Testo fornito.
<<<<

Nell’enciclica “Deus caritas est”, Benedetto XVI scrive che l’amore è il centro della fede cristiana: “Dio è amore; chi rimane nell’amore rimane in Dio e Dio rimane in lui” (1Gv 4,16). L’apostolo Giovanni nello stesso versetto ci offre, per così dire, anche una formula di vita cristiana: “E noi abbiamo conosciuto e creduto l’amore che Dio ha per noi” (cf. 4,16). «A mio parere, sottolinea fr. Thomas, la vita cristiana ha successo, come la vita stessa di un fratello religioso, se si tiene sempre presente questa formula. Prima di tutto è l’uomo che è amato da Dio. Semplicemente così, senza che l’uomo possa fare qualcosa. Ma se l’uomo riconosce l’amore di Dio, allora deve credere ad esso. Ma proprio questa fede che, tenendo presente l’amore che si è sperimentato, sembra così facile, è per molti difficile, molto difficile. Nei religiosi avviene qualcosa come con le persone sposate. Una volta passato il primo amore e rimane la dura realtà della vita quotidiana, giunge il momento di dimostrare il vero amore. Ciò è ancora più difficile quando non si avverte e non si sente più Dio». Fr. Thomas accenna qui all’esperienza dolorosa della “notte oscura” di san Giovanni della croce, di Teresa di Lisieux e di Teresa di Calcutta.
Ospitalità
come attività pastorale
In ospedale come anche negli ospizi e in altre istituzioni capita spesso di incontrare persone che sono in ricerca e stanno attraversando una crisi che può essere determinata dalla malattia, dall’abbandono o smarrimento, per nominare soltanto alcuni fattori. Appartiene alla nostra vocazione di ospitalità accogliere queste persone e fare nostre le loro preoccupazioni e i loro desideri. Ciò avviene in maniera abbastanza diversificata. Alcuni fratelli si dedicano alla cura dei malati, altri sono operatori sociali o si occupano di psichiatria. Ma, mentre praticano le terapie, curano anche l’anima. Ogni fratello – come ogni individuo – è in grado perciò di comprendere ed esercitare la sua vocazione anche in senso pastorale.
Tutte le persone hanno un corpo e un’anima. La dimensione corpo-spirito è esistenziale e deve essere compresa e curata nella sua totalità. Anche se l’attenzione all’anima fa parte del trattamento, ci sono però dei fratelli specializzati in questo campo. Possono essere laici, anche se fin dagli inizi, nel 16° secolo, è stato concesso dal Papa il diritto di ordinare dei sacerdoti. I nostri sacerdoti sono pertanto dei chierici in un Istituto di fratelli. Oggi essi rappresentano il 10% dei membri.

>>>>

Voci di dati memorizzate

<<<<

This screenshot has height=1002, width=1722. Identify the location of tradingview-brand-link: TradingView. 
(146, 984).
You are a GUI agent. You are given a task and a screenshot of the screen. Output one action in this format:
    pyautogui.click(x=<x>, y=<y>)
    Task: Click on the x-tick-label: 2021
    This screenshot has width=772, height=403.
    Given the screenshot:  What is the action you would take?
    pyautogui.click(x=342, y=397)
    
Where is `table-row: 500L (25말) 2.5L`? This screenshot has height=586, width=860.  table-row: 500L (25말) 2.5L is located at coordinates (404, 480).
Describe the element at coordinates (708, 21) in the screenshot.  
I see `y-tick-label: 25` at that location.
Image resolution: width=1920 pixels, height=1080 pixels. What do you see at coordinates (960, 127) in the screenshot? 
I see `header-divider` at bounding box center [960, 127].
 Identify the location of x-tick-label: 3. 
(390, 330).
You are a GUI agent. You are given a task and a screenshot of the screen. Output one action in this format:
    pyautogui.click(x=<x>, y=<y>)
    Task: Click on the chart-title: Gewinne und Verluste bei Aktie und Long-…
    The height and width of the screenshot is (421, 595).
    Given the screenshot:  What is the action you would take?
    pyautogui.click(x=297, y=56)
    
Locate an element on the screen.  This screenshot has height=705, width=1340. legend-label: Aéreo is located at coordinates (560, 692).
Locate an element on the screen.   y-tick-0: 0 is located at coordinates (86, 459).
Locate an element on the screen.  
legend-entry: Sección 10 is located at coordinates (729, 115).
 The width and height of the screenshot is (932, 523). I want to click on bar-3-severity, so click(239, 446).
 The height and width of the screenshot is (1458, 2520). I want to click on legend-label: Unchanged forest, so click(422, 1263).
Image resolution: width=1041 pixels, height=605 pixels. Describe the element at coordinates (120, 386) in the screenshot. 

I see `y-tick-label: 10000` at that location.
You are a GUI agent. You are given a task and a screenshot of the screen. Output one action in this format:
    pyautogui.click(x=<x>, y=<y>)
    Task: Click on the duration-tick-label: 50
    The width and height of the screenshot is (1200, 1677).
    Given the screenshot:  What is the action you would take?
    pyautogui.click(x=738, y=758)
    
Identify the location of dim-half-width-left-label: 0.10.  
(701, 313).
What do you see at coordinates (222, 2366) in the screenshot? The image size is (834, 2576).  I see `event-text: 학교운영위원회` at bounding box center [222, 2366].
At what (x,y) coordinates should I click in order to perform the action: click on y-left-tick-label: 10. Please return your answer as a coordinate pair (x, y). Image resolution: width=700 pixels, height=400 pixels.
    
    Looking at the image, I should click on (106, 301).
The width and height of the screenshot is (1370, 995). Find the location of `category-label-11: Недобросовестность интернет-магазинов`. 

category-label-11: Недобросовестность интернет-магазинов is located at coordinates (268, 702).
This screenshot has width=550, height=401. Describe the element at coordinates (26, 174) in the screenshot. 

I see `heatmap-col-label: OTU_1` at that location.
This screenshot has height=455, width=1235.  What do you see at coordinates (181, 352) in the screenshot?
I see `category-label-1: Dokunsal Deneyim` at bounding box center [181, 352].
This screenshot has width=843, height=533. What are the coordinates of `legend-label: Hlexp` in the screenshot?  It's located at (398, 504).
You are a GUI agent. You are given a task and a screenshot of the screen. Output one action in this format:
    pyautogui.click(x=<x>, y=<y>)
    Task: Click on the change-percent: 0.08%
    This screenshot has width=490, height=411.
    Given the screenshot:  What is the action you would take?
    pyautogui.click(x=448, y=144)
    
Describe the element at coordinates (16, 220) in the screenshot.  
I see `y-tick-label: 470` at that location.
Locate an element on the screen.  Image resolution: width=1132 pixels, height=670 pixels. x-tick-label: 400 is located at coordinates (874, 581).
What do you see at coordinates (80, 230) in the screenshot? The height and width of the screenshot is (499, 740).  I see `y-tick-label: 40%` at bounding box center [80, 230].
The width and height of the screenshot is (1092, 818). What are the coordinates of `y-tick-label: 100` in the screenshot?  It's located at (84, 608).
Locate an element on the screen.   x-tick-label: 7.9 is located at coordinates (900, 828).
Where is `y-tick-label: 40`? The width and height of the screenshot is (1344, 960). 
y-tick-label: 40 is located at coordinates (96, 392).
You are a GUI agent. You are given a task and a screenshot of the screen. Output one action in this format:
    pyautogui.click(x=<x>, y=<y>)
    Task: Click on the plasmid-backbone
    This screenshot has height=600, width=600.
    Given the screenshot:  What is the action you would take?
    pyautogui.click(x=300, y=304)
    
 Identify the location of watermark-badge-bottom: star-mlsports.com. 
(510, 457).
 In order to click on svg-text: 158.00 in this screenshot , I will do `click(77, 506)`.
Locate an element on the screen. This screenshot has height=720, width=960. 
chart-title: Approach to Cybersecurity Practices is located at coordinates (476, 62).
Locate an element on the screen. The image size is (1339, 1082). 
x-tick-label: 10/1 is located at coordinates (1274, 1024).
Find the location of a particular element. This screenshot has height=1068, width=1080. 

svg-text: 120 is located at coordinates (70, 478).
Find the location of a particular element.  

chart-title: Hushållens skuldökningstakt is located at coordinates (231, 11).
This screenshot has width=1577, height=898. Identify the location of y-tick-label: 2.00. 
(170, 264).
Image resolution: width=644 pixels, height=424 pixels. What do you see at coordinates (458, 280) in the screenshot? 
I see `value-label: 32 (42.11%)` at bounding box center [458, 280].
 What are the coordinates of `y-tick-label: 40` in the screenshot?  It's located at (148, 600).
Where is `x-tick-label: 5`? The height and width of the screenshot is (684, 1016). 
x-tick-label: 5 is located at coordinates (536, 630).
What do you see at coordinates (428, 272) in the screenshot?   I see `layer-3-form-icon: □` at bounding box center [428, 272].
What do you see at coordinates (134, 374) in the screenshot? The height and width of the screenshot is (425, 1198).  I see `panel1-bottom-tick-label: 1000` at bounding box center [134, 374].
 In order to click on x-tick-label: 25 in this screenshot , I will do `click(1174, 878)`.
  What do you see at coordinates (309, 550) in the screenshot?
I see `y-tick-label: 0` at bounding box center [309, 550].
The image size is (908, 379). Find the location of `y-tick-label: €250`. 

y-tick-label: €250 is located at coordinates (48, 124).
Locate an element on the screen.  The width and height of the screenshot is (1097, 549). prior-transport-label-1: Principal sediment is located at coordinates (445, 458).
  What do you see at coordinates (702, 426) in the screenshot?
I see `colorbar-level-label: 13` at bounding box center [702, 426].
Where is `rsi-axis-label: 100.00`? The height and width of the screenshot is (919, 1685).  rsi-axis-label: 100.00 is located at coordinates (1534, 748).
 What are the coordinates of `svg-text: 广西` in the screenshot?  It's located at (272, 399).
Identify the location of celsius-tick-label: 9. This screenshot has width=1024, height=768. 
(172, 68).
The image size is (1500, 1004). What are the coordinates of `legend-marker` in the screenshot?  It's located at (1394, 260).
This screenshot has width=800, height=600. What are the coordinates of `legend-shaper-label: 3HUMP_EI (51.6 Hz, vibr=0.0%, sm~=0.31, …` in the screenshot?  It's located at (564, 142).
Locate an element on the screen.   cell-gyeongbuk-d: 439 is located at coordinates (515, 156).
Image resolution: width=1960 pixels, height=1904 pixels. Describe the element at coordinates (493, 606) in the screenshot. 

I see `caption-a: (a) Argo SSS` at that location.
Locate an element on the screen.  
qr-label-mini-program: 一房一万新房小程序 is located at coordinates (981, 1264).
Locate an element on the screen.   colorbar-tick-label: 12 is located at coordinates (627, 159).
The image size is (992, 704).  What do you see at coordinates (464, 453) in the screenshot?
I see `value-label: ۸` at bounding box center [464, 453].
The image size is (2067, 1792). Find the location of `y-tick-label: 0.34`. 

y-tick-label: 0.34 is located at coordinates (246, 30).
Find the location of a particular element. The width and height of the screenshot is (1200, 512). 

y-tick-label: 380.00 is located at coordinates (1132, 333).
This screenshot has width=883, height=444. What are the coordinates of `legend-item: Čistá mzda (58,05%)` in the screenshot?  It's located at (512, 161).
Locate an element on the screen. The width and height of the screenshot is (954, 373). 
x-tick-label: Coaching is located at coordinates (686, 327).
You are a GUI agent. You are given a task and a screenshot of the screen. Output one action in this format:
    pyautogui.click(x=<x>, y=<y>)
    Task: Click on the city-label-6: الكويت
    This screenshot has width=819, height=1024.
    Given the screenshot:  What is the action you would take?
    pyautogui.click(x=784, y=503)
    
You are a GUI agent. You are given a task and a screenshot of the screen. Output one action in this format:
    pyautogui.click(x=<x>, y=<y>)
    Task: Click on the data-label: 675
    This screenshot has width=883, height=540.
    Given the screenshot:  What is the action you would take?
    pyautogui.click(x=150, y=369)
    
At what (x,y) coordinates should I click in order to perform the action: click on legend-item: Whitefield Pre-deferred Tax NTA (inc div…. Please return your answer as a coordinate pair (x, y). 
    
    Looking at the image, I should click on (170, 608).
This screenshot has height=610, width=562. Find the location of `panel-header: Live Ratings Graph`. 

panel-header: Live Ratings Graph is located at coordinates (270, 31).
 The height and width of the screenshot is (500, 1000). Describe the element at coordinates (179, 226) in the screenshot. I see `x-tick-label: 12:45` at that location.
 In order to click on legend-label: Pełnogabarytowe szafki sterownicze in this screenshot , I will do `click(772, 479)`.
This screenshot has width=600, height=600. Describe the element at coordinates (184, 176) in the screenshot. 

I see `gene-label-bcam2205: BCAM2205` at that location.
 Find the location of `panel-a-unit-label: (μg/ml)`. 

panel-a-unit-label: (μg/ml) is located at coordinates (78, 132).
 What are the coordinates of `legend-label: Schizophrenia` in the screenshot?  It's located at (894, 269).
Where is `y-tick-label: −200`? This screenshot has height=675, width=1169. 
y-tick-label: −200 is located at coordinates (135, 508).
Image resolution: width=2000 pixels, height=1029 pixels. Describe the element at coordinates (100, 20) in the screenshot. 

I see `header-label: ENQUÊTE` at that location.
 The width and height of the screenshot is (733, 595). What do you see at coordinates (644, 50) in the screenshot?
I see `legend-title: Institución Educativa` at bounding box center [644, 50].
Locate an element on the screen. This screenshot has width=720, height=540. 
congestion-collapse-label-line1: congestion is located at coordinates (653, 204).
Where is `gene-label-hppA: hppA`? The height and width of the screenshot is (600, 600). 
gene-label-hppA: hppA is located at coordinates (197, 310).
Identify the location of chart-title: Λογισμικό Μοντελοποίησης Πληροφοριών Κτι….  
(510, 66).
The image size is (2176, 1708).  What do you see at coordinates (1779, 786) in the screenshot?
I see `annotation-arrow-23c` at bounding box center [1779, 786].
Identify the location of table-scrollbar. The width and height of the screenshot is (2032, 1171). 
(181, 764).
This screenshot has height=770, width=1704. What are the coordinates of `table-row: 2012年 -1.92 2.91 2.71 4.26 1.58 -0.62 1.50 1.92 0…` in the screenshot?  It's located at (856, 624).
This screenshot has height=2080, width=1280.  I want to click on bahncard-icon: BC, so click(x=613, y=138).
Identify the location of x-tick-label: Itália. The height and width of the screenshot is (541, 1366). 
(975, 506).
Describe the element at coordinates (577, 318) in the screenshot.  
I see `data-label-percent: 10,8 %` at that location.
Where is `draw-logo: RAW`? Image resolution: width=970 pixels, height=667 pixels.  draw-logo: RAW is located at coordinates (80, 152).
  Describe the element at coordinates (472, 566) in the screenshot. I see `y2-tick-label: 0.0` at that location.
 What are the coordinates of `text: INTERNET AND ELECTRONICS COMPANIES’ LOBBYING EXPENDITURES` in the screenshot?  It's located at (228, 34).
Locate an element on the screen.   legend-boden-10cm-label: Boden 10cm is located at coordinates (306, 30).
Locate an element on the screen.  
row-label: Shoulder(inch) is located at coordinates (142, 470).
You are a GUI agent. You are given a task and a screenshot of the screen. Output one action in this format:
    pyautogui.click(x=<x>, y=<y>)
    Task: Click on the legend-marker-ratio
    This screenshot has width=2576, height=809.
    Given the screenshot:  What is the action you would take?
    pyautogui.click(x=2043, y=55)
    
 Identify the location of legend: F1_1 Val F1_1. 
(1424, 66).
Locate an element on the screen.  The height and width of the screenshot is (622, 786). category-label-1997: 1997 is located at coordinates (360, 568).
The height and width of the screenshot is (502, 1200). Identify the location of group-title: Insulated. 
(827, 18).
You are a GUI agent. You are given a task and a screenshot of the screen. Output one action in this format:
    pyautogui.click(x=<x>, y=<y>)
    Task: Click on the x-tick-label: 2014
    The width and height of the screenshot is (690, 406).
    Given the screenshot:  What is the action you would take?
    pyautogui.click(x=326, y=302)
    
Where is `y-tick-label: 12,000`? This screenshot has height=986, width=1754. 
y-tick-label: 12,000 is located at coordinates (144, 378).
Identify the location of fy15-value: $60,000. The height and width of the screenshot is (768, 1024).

>>>>

Consegna. Sostituisci "sacerdoti" con "preti" e riscrivi il passo del testo sull'ospitalità a partire da "Tutte le persone" e proseguendo fino a "10% dei membri.". Le righe costituiscono un materiale a sé, distinto dal testo.

Soluzione dell'esercizio.
Tutte le persone hanno un corpo e un’anima. La dimensione corpo-spirito è esistenziale e deve essere compresa e curata nella sua totalità. Anche se l’attenzione all’anima fa parte del trattamento, ci sono però dei fratelli specializzati in questo campo. Possono essere laici, anche se fin dagli inizi, nel 16° secolo, è stato concesso dal Papa il diritto di ordinare dei preti. I nostri preti sono pertanto dei chierici in un Istituto di fratelli. Oggi essi rappresentano il 10% dei membri.